**Objective**
Duplicate the material starting with the line that contains "At what coordinates" and going on through the line that contains "pos(72,272)", leaving out the pictures.

**Listed records**
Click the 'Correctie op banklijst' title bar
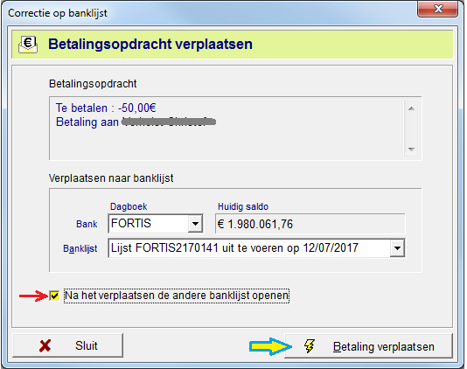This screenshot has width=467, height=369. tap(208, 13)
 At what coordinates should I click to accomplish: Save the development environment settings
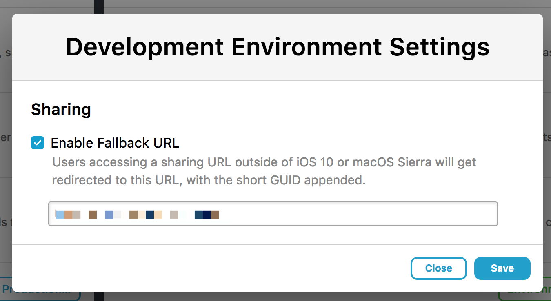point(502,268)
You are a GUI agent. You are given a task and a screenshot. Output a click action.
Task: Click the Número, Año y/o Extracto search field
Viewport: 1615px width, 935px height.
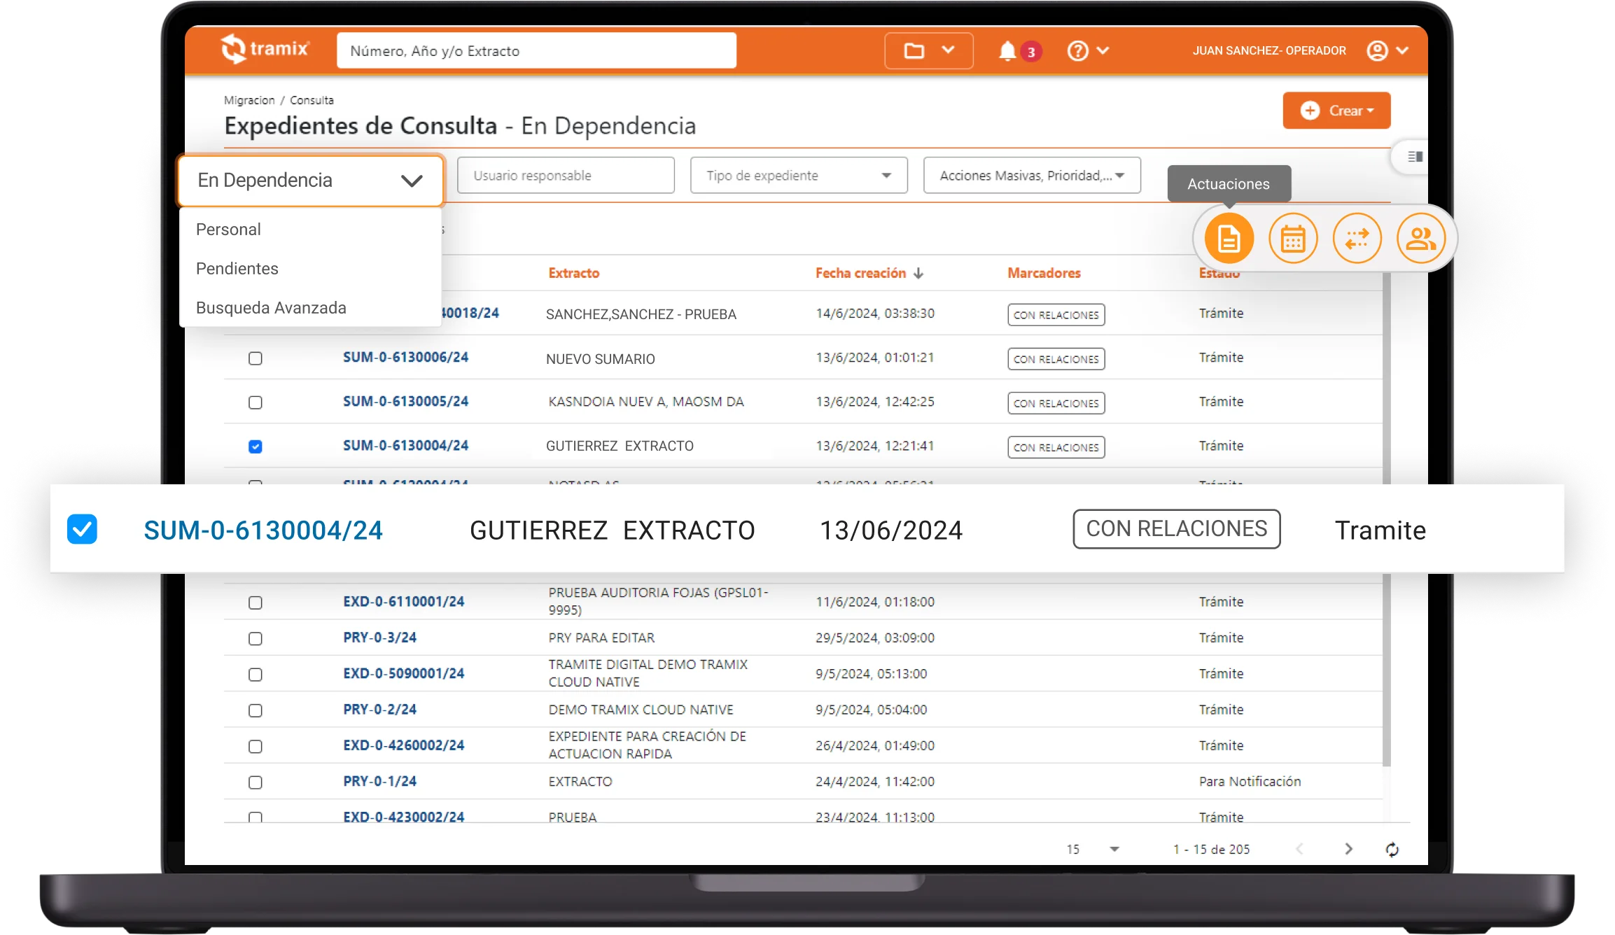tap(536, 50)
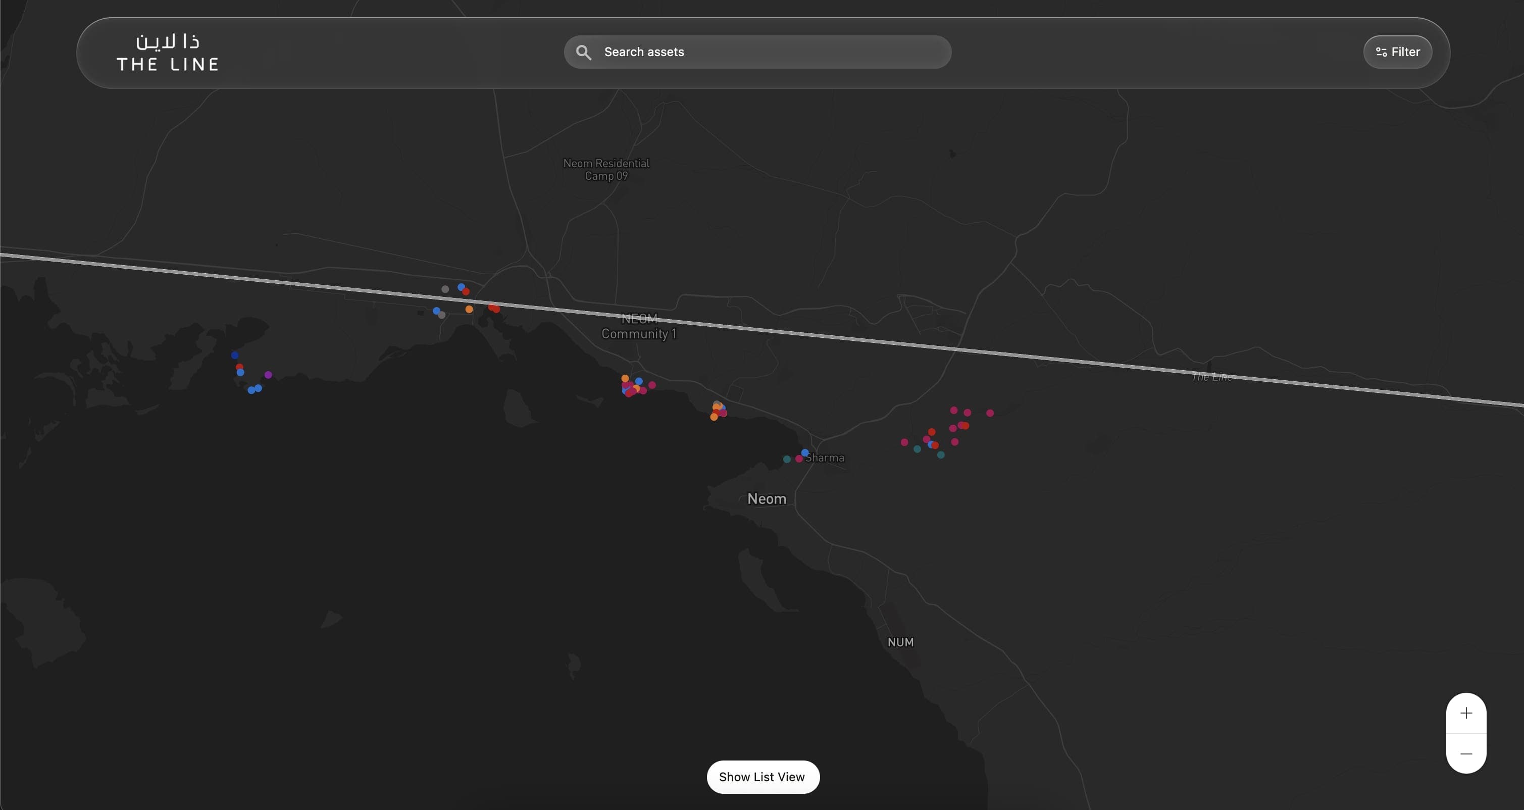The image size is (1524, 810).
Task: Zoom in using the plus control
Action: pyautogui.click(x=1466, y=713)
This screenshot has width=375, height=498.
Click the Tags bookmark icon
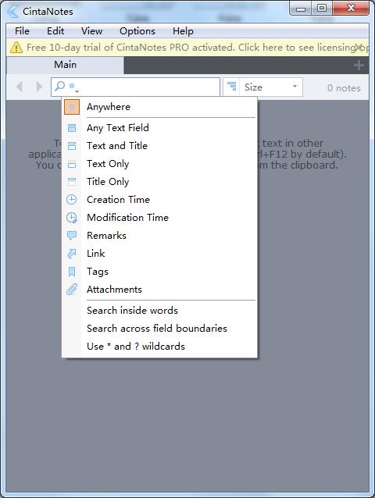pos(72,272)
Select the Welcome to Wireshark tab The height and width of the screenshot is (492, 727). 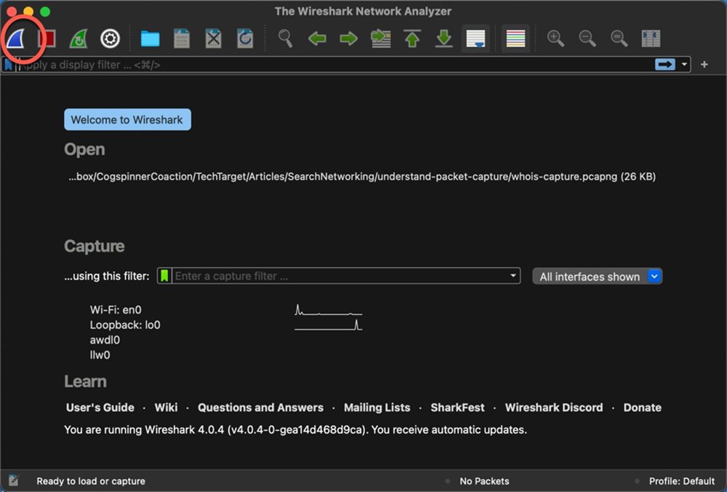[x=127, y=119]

**Output of the task**
 At what coordinates should I click to accomplish: Save the development environment settings
point(502,268)
You are a GUI agent. You are given a task and a screenshot. Output a click action.
Task: Click the Número, Año y/o Extracto search field
Viewport: 1615px width, 935px height.
tap(536, 50)
The image size is (1524, 810).
Task: Zoom in using the plus control
Action: pyautogui.click(x=1466, y=713)
This screenshot has width=375, height=498.
Click the Tags bookmark icon
pos(72,272)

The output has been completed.